The problem
Copy word for word every line from the one containing "Task: Click the 优先购买权人 info icon" through the end of the items, leaving the pictures out of your answer.

Records supplied
************

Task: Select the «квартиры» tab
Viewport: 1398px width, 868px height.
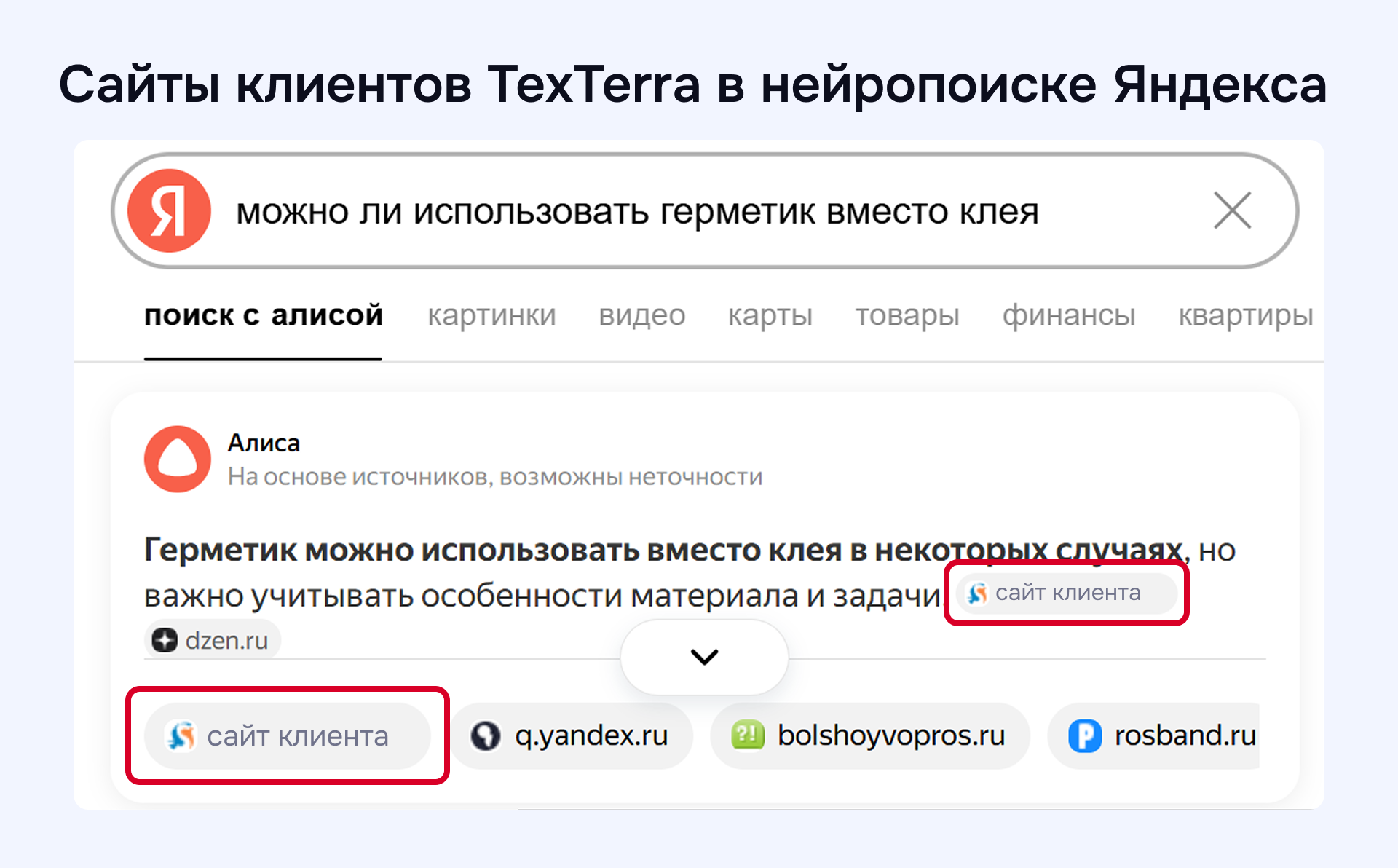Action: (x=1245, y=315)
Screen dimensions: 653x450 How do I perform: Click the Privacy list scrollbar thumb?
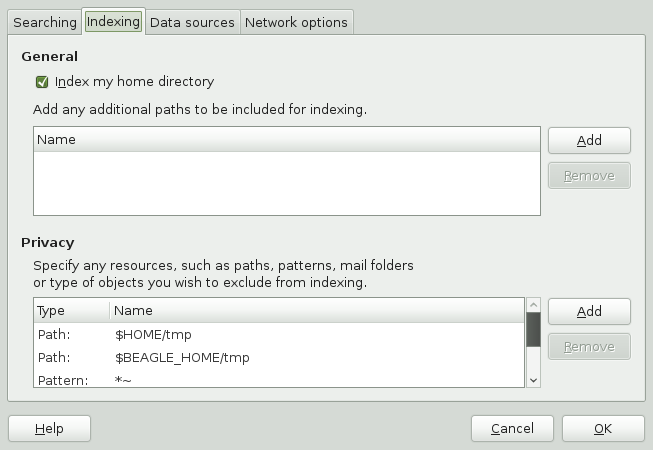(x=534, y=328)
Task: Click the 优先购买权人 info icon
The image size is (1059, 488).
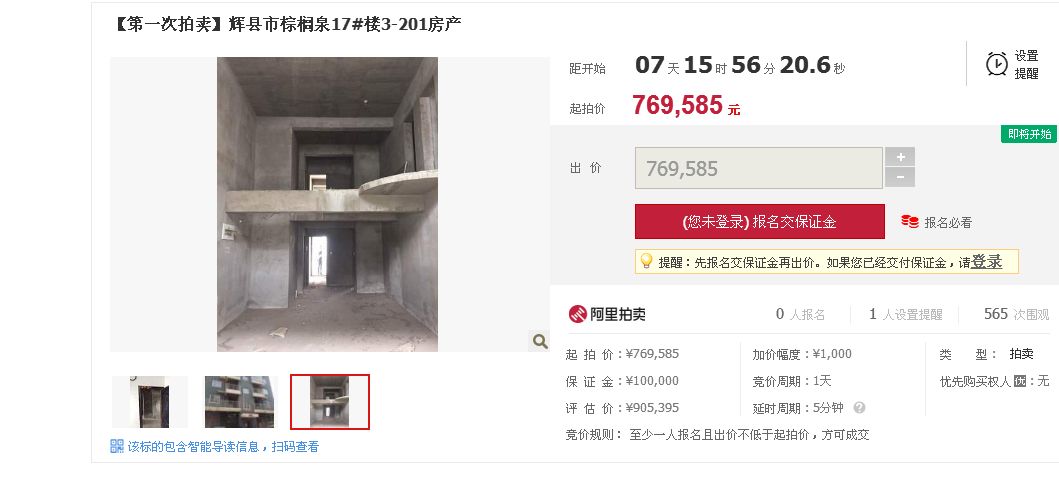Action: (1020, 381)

************

Answer below
Task: Click the 优先购买权人 info icon
The image size is (1059, 488).
Action: (1020, 381)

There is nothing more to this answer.